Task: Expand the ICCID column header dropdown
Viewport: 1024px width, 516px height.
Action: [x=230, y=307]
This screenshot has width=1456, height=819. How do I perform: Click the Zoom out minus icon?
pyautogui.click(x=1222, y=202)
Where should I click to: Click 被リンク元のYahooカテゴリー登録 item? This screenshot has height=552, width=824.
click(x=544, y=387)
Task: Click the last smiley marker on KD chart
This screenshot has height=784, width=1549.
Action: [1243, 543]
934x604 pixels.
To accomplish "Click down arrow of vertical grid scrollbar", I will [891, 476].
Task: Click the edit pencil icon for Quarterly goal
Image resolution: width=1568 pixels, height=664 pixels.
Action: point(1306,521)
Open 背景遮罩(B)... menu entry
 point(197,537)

_ _ _ _ _

Look through the records above for the string "Task", then copy every line that has it.

• **ANSWER AREA**:
Task: Expand the ICCID column header dropdown
Task: Click the last smiley marker on KD chart
Task: Click the edit pencil icon for Quarterly goal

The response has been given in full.